(Collected data entries)
[Start of Attachment]

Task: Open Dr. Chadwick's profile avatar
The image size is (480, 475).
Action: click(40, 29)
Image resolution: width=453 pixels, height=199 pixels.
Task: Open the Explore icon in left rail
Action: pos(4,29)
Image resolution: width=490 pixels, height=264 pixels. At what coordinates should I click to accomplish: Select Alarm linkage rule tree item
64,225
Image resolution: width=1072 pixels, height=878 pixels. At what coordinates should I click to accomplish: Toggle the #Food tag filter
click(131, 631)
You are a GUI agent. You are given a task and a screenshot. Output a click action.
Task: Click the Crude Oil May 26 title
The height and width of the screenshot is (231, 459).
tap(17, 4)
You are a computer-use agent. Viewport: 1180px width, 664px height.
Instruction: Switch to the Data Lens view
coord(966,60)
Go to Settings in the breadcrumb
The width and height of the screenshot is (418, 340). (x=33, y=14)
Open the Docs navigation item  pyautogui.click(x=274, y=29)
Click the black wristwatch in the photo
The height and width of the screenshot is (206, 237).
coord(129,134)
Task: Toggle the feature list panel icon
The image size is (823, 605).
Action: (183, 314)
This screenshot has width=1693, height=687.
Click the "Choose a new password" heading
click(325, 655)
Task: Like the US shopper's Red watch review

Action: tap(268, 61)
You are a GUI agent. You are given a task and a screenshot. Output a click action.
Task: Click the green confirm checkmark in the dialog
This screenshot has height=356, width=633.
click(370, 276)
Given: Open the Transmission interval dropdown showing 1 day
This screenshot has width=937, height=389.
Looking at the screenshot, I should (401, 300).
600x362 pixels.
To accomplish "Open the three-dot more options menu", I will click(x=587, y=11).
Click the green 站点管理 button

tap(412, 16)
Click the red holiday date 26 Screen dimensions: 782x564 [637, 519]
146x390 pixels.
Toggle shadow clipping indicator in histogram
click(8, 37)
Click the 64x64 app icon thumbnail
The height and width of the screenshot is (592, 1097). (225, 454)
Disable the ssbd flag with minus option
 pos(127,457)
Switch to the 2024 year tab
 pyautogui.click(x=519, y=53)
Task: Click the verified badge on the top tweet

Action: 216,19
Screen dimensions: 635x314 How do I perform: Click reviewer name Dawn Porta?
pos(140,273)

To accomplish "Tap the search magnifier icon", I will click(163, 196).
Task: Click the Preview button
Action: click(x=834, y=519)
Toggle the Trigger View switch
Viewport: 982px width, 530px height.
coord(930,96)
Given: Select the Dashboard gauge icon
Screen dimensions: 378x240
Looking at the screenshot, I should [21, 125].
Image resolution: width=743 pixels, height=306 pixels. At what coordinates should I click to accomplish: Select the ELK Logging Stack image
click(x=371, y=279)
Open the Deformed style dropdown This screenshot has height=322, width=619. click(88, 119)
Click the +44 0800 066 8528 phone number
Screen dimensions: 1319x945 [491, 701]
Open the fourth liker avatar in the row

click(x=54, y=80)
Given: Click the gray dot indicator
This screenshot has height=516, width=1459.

[End of Attachment]

→ Aim of the task
Reproduce, exactly as they stand in the data above, the lines from the one that holds "You are a computer-use" to the one that holds "600x362 pixels.", inclusive.

→ Reply to the task
You are a computer-use agent. Viewport: 1180px width, 664px height.
Instruction: Switch to the Data Lens view
coord(966,60)
Go to Settings in the breadcrumb
The width and height of the screenshot is (418, 340). (x=33, y=14)
Open the Docs navigation item  pyautogui.click(x=274, y=29)
Click the black wristwatch in the photo
The height and width of the screenshot is (206, 237).
coord(129,134)
Task: Toggle the feature list panel icon
The image size is (823, 605).
Action: (183, 314)
This screenshot has width=1693, height=687.
Click the "Choose a new password" heading
click(325, 655)
Task: Like the US shopper's Red watch review

Action: tap(268, 61)
You are a GUI agent. You are given a task and a screenshot. Output a click action.
Task: Click the green confirm checkmark in the dialog
This screenshot has height=356, width=633.
click(370, 276)
Given: Open the Transmission interval dropdown showing 1 day
This screenshot has width=937, height=389.
Looking at the screenshot, I should (401, 300).
600x362 pixels.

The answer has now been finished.